Thank you for stopping to take a peek! My name is Jackie. I am a wife, a mother of four boys and GiGi to two beautiful grandchildren.

I am an intensely private person, for my own self- preservation, so creating this blog was like being hung from the rack for me but I’m doing it- because I survived. I survived it all. For whatever reason currently unknown to me. Beginning this blog, is the beginning of what I believe will be the pathway to my healing.

I am a person that is very good at placing things in boxes, both emotionally and physically,  to be dealt with later, only later never seems to come. I have packed away large sections of my life, mind and memory over the years and now it seems some of the boxes are tearing open and the contents of a life filled with trauma, abuse and mental illness are spilling out and must be dealt with.

I have written and journal-ed off and on since I was in grade school. I have been through years of behavioral therapy, individual counseling, group counseling, 2 hospitalizations and 2 day programs.

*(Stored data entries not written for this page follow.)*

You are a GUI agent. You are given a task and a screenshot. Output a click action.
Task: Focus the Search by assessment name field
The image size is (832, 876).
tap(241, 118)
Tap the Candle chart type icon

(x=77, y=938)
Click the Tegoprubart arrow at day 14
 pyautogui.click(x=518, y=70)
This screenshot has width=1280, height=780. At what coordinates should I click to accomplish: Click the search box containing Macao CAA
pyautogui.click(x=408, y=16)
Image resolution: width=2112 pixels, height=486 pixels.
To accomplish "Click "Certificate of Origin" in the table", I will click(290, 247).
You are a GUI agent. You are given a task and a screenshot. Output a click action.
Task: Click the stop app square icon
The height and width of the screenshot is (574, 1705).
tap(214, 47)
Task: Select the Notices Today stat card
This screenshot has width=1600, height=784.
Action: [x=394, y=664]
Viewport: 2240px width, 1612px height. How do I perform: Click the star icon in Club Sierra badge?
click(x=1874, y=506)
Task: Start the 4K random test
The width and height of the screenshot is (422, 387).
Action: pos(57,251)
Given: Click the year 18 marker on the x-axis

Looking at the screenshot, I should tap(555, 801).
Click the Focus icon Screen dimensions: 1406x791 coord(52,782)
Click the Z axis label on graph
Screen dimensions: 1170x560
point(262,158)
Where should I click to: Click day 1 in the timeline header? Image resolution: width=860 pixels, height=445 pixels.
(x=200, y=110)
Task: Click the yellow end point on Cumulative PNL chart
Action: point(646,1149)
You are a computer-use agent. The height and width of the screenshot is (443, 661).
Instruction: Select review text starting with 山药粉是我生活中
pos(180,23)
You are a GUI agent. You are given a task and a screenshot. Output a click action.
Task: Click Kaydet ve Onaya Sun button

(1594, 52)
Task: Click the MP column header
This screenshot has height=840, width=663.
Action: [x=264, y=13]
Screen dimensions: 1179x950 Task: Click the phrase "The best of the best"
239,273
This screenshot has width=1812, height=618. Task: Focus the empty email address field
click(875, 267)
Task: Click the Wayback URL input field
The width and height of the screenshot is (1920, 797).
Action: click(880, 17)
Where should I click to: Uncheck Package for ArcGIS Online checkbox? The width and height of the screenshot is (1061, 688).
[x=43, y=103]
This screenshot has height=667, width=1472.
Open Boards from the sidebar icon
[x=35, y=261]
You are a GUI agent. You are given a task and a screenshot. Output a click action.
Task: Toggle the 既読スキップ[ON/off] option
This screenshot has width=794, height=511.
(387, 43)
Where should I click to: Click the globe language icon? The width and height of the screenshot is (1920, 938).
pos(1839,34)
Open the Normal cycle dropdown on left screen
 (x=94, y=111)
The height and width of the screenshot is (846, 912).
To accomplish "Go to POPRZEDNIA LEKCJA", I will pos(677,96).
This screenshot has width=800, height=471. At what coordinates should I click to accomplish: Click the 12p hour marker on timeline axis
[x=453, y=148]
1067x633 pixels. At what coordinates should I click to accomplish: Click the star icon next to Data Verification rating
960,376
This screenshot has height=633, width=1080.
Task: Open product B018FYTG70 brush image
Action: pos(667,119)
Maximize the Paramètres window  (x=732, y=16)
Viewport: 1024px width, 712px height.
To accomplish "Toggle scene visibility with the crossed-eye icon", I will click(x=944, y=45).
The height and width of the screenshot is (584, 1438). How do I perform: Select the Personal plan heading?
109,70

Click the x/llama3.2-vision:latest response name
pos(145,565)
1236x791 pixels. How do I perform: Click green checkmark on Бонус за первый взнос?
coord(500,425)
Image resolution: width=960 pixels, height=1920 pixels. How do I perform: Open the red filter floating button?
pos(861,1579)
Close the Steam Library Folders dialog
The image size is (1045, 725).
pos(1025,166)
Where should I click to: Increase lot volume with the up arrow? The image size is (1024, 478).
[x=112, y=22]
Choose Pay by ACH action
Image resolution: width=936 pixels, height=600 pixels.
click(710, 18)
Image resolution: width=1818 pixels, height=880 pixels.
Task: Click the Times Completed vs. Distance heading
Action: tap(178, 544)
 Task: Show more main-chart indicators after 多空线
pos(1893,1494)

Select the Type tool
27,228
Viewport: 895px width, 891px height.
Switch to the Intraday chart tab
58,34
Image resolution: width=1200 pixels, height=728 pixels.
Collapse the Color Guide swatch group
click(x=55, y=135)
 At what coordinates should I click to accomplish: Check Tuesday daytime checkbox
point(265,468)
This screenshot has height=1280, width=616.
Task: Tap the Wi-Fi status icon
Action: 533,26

I began studying for my Bachelors in Mental Health and Human Services with a concentration in Addiction Studies but bailed out of college after 3 years, just a few classes short of a degree. The subject matter just hit me too hard. It was as if I was trying to cure myself of all my afflictions by knowing everything I could about my mind. As if it would make me immune to my reactions-immune to myself. It didn’t.

Today, I am trying to take my time and be patient with myself. I am trying to forgive myself for my reactions to the things that happened to me. One day at a time.

Just trying to work through it..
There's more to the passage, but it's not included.